WHATEVER happens to the North Sea industry in the months and years ahead, the recent price shock has served one useful purpose – to act as a reminder that no city or region can afford to leave too many eggs in one basket.
Of course, economic diversification in Aberdeen and the North-east has been ritually spoken of for years – while, at the same time, dependence on oil and gas was continuing to grow.
It’s a problem of success.
Any region would give its right arm for an industry which is doing well, employs lots of people and pays good wages.
But while the North Sea has guaranteed Aberdeen’s hotel occupancy rates for decades, it has not necessarily been so good for the tourism industry.
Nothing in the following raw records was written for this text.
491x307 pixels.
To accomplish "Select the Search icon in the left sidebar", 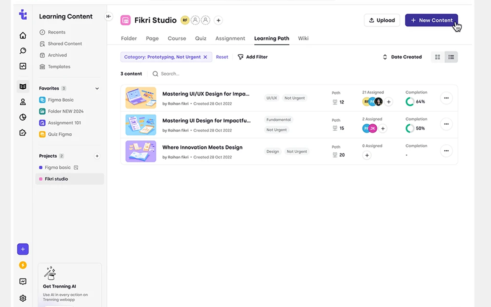I will [x=23, y=50].
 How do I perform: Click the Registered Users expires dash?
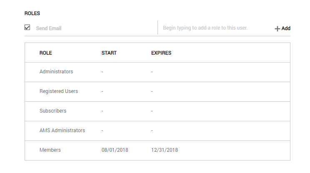(x=152, y=92)
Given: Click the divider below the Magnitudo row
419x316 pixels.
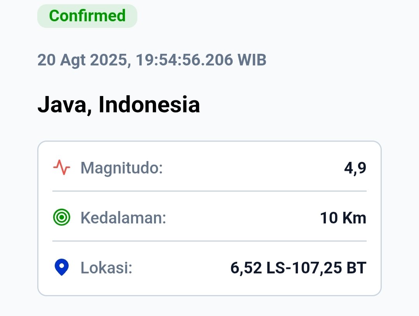Looking at the screenshot, I should coord(210,191).
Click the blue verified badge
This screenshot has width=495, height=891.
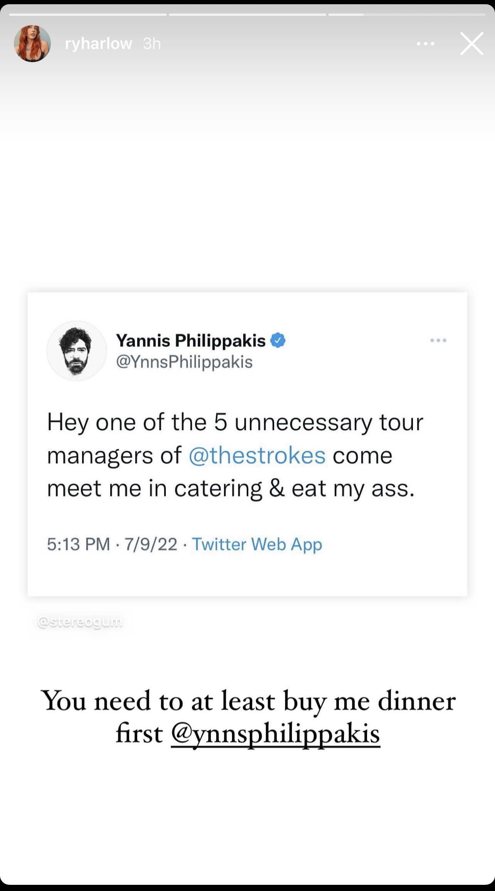click(x=278, y=340)
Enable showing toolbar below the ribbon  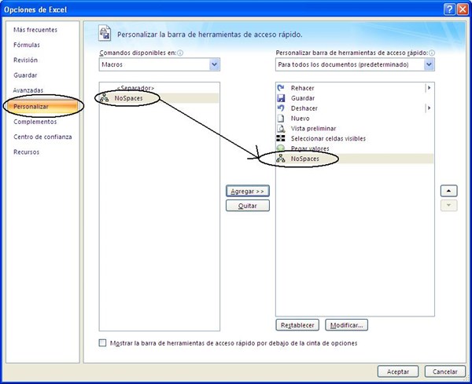click(x=102, y=343)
It is a business city and a very successful one. But to some extent, this has been at the expense of its image and attractiveness as a tourism destination.
That helps to explain why the North-east under-performs as a tourism region within Scotland, particularly in attracting visitors from the rest of the UK.
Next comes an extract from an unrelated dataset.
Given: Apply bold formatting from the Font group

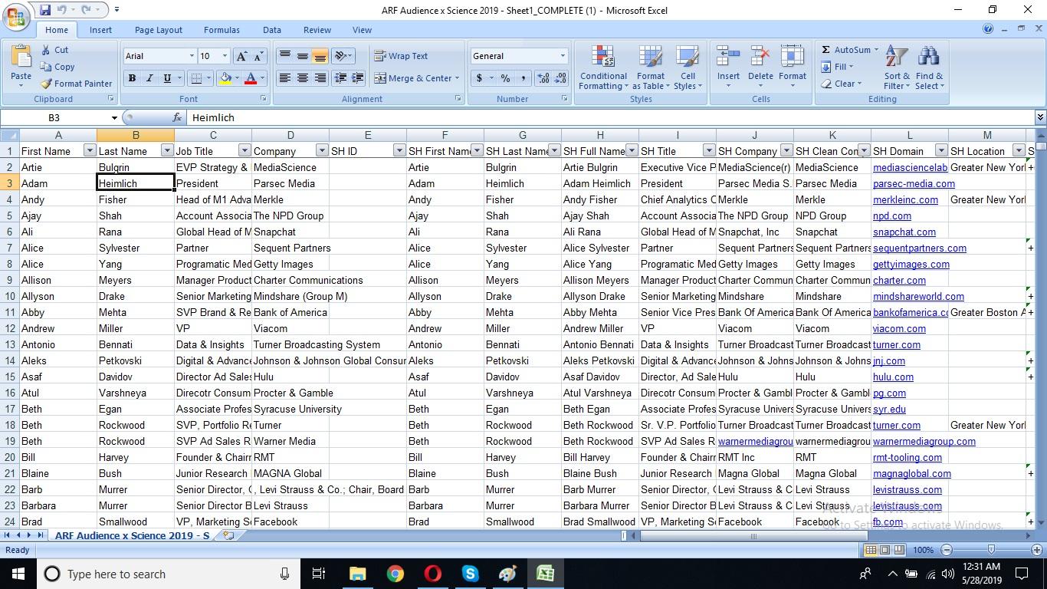Looking at the screenshot, I should [131, 78].
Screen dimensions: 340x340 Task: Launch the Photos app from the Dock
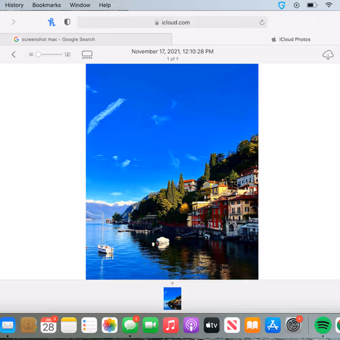click(x=109, y=325)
Cities with familiar names should act as magnets for their region and if the city is associated with something else, then the tourism challenge is all the greater.
Lots of effort has gone into branding the North-east as Scotland’s Castle and Whisky Country, as a world-class centre for golf, as the favoured retreat of royalty and as an area of outstanding natural beauty and tranquility – all true and much more besides.
But there is now more need than ever for the region to maximise the value of these assets.
The hospitality industry is too often based on low wage levels, and in the North-east it has had to compete in Scotland’s tightest labour market – oil and gas again!
That makes it difficult to recruit and retain staff so the result, unless there is a conscious effort to resist it, tends to be a high turnover and insufficient attention to raising skill levels.
Yet in any longer term view, this is a crucial ingredient for any successful tourism region.
At its best, Scottish tourism is superb and there are plenty of North-east examples of that.
But it is still the ultimate curate’s egg – great in parts but sadly lacking in others.
The only way to achieve a reasonable degree of consistency is through investment and training.
Employment in the tourism sector should not be sold as a short-term, low-pay option.
Where the proper training structure exists, it equips young people with lifelong skills, marketable anywhere in the country or the world.
One certainty is that tourism will never stop growing as a global industry.
That is an even better bet than the future of oil and gas.